No significant differences were seen in the frequency of TBI between the brain-cancer groups and their matched controls (OR, 0.83 for all verified central nervous system tumors; OR, 1.34 for all gliomas).
Zampieri et al. (1994) conducted a case–control study to assess risk factors related to brain tumors in 195 patients who presented with confirmed cerebral glioma in four neurosurgical departments in Italy. Controls were matched to cases on age, sex, date of hospitalization, and residence. A structured questionnaire was administered to assess education, occupation, environmental exposures, medical history, and history of TBI. TBI was classified as mild if LOC was brief and severe if LOC lasted for over 1 hour, and there were any related neurologic deficits, epilepsy, cranial fracture, or any neurologic procedure. The authors found no statistically significant association between malignant astrocytomas and history of TBI (OR, 0.5; 95% CI, 0.2–1.3). The study was limited in that there was a potential for substantial recall bias.
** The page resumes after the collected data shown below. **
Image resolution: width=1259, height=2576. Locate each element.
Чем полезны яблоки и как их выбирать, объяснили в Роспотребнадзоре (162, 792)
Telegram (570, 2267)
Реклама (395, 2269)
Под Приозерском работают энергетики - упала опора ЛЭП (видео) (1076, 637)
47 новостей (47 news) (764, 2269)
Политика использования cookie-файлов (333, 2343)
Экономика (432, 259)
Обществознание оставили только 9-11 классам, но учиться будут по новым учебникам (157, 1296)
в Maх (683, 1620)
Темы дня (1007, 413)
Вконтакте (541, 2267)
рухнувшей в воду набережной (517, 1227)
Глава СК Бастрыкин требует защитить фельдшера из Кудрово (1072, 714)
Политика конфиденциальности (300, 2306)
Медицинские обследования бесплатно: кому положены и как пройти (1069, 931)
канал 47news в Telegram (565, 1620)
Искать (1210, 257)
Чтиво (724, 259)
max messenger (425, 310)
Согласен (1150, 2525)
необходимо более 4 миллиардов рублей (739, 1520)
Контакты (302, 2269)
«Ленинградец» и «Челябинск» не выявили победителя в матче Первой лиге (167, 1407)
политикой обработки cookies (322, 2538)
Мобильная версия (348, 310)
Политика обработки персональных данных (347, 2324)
The committee reviewed 14 primary studies and two secondary studies of TBI and brain tumors and found mixed results. The three large population-based registry studies in Minnesota, Denmark, and Sweden found no association between TBI and risk of brain tumors, although the Danish study almost reached statistical significance. The Minnesota study was able to ascertain exposure up to 44 years earlier, and there were more than 3.2 million person-years of followup in the Swedish study. However, there is evidence from some of the other studies that there may be a weak but significant association between TBI and meningioma and that risk of brain tumors may be increased 10 years or more after TBI; this suggests the possibility of a long latent period before clinical presentation. The committee therefore does not believe that the possibility of an association between TBI and risk of later brain tumors is a closed question. It believes that longer-term followup, especially in large registry-based studies, is warranted to understand where there is measurable risk and, if it is increased, when and with what types of tumors it is most likely to be observable. For now, however, the committee concludes that the inconsistent results of the studies are most supportive of a classification of inadequate/insufficient evidence to determine whether an association exists.
The committee concludes, on the basis of its evaluation, that there is inadequate/insufficient evidence to determine whether an association exists between moderate or severe TBI and subsequent development of a brain tumor.